Dow Jones Newswires (Paris) -Automobile sales in France in February surged 14% year-on-year as orders remained strong, buoyed by discounting, commercial fleet renewals and deliveries of cars ordered in December before government incentives expired.
The French automobile manufacturers association, known by the French-language acronym CCFA, Tuesday said new-car registrations rose to 204,486 passenger cars last month. Registrations rose 8.2% in January for the same reasons.
A senior CCFA official told Dow Jones Newswires car registration data will remain strong at least through March, although given the high volume of cars sold in the second half of last year there should be a weaker year-on-year sales trend in the last six months of 2011.
CCFA's director of communications Francois Roudier said in a telephone interview that this year had been expected to be strong. But French car manufacturer order books have been stronger than predicted. Orders also have been helped by pent-up commercial fleet renewals as the economy and business prospects improve.
Roudier revised expectations for French car sales this year to more than 2 million units from less than 2 million units seen a month ago. The revised figure still is below the bumper automotive year in 2010, when 2.25 million vehicles were sold.
France's biggest and Europe's second-largest automaker PSA Peugeot-Citroen SA (UG.FR) said the outlook for the European automobile market was slightly better than previously expected.

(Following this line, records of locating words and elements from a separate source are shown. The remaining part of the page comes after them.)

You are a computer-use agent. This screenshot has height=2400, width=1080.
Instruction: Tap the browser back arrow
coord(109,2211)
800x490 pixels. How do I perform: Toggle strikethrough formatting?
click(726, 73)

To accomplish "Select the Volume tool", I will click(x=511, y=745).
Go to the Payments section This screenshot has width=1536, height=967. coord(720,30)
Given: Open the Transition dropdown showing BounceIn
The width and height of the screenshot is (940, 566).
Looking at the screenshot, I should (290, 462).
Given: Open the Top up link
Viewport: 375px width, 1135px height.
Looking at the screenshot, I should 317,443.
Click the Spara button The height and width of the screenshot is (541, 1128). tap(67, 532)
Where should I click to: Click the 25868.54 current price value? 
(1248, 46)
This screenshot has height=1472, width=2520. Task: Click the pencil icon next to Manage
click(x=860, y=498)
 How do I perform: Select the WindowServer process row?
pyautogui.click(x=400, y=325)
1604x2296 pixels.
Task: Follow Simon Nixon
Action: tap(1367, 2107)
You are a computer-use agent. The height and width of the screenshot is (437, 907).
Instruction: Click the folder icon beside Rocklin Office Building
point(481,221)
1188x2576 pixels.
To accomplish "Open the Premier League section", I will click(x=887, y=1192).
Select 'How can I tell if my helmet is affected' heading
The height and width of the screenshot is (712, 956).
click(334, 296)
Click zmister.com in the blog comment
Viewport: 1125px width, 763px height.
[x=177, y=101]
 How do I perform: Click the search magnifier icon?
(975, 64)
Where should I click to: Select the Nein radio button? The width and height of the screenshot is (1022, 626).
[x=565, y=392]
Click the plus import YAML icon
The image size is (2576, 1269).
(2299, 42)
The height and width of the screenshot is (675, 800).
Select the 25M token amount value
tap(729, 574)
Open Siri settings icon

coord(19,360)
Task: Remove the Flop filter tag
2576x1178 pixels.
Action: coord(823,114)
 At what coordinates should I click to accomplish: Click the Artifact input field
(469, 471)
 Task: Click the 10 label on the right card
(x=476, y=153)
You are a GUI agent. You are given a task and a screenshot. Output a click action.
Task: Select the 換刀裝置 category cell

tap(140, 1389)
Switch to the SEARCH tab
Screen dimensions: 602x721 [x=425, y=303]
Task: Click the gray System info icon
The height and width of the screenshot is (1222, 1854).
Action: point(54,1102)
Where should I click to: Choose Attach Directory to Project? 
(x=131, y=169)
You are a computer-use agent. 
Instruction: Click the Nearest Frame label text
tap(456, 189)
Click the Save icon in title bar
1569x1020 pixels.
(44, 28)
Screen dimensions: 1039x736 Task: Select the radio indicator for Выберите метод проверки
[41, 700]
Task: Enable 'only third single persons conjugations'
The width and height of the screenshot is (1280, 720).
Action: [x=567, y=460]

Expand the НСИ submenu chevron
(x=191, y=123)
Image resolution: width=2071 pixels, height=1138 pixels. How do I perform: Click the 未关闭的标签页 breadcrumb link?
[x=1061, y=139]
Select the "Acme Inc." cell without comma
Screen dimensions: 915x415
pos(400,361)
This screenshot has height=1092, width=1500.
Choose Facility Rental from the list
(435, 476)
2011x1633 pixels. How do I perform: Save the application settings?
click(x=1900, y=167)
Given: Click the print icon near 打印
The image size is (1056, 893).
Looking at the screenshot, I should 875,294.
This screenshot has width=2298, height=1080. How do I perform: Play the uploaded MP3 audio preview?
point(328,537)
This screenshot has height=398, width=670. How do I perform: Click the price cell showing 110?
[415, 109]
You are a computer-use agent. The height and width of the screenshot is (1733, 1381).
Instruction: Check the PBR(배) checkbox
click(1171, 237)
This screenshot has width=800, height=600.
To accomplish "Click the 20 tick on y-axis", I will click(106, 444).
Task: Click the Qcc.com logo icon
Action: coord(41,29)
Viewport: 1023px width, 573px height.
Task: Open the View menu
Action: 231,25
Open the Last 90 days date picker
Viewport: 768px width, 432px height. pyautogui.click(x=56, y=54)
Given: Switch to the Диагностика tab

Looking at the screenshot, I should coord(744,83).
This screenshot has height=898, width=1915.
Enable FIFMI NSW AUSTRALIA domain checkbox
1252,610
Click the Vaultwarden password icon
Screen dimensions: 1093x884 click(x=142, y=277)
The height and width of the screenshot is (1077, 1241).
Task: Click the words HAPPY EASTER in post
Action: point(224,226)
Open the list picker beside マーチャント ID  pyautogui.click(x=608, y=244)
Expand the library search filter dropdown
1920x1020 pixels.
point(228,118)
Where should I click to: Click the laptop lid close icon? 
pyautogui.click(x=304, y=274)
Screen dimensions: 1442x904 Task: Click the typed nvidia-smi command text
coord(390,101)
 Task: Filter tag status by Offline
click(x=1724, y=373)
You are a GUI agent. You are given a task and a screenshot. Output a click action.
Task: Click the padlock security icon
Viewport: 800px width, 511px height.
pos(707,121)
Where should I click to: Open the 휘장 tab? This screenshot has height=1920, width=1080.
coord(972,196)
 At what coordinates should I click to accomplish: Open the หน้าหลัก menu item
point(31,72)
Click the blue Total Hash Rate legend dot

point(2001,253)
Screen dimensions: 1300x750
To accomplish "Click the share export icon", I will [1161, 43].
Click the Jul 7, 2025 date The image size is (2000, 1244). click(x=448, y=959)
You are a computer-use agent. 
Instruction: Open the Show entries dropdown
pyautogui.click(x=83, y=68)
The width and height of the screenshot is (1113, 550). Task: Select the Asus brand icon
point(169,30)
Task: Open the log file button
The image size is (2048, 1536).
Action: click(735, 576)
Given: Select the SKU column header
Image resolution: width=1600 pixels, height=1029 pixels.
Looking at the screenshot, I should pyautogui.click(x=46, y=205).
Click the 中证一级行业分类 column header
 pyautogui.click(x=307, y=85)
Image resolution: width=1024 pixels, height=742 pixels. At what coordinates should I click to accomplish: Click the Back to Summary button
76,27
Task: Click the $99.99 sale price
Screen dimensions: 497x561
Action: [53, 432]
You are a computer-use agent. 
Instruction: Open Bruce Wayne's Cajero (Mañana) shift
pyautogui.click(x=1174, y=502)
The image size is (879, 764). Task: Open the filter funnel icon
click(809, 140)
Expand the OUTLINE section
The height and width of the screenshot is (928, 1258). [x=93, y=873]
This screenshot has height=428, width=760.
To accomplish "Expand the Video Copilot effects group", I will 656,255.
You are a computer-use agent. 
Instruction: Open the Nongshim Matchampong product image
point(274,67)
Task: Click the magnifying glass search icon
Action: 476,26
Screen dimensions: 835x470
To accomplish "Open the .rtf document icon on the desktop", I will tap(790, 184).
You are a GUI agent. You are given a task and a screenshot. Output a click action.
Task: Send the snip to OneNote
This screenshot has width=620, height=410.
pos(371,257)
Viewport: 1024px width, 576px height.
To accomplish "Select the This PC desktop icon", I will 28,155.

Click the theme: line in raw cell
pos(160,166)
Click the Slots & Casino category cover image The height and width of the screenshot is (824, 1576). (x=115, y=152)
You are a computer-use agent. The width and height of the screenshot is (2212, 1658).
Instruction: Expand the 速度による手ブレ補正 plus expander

"We're starting the year more strongly than we expected," said Jean-Marc Gales, the head of the company's two brands."We haven't seen the drop in orders in France that we expected" following the withdrawal of a government scrapping incentive at the end of last year."We can't rule out a pleasant surprise" in terms of sales for the full year, Gales told reporters at the Geneva international auto show.
The CCFA said PSA's French registrations jumped 11% last month, with the Peugeot brand alone boosting sales 12% on the year, with those of Citroen up 10%.
French market chief at the country's No. 2 automaker Renault SA (RNO.FR), Bernard Cambier, said in a statement that despite supply constraints, the company's French business in the first months of this year was on track to meet the 2011 sales objective of a market share similar to that of last year. Cambier said the group's order book for passenger cars and light-commercial vehicles were brimming.
Renault pushed up group sales in France 14% last month from a year earlier, with those under the Renault brand alone up 18%. Renault's Dacia Romanian-based budget car unit saw French registrations drop 8.9%, hurt by supply the constraints. A Renault spokeswoman said the company overall was prevented from delivering some cars because of difficulties in obtaining parts. The models affected include the Megane, Clio and Dacia Duster, she said, although she declined to identify the supplier or suppliers."We are helping them solve the problem," she said.
Another positive signal from the market was the 14% rise in light-commercial vehicle sales in France last month after softness last year and the year before."LCVs are doing well and that shows the economy is performing," Roudier said. In the first two months of this year, light-vehicle sales were up 11%, the CCFA data show.